[MATERIAL FOR THE TASK]
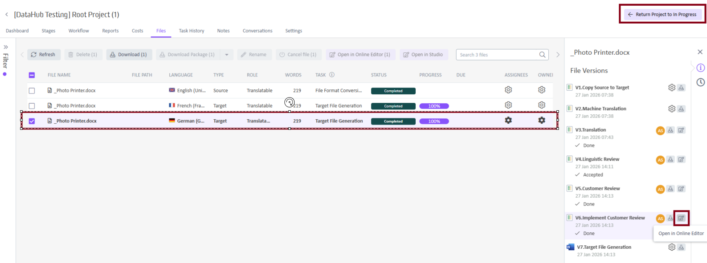707x263 pixels.
Task: Focus the Search 3 files field
Action: (498, 55)
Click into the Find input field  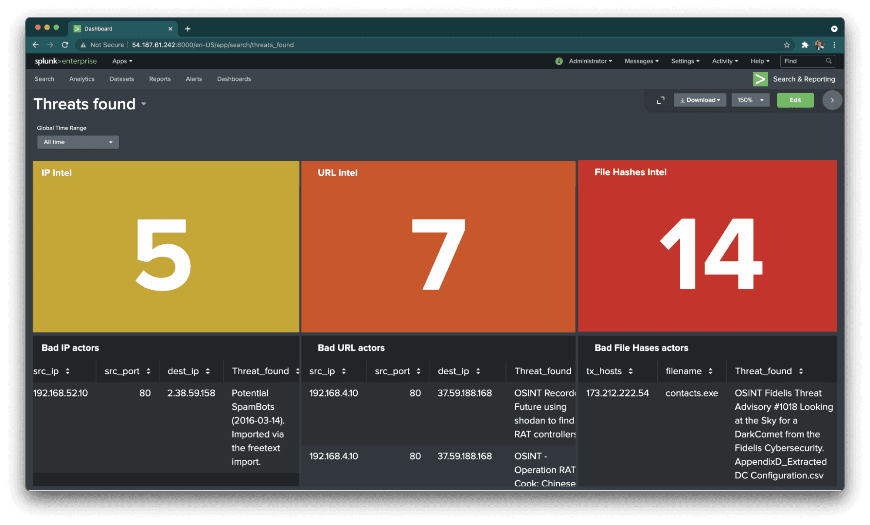click(x=802, y=61)
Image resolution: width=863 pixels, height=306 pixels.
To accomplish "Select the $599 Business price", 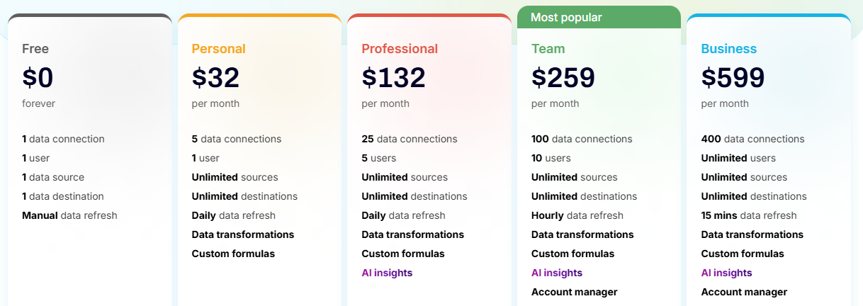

[TASK TO CARRY OUT] Rewrite the stretch from the line containing "Image resolution: width=863" through the end of the records, changing "Business" to "Premium" and keeping everything else the same. Leave out the pictures.

[WRITTEN SOLUTION]
Image resolution: width=863 pixels, height=306 pixels.
To accomplish "Select the $599 Premium price", 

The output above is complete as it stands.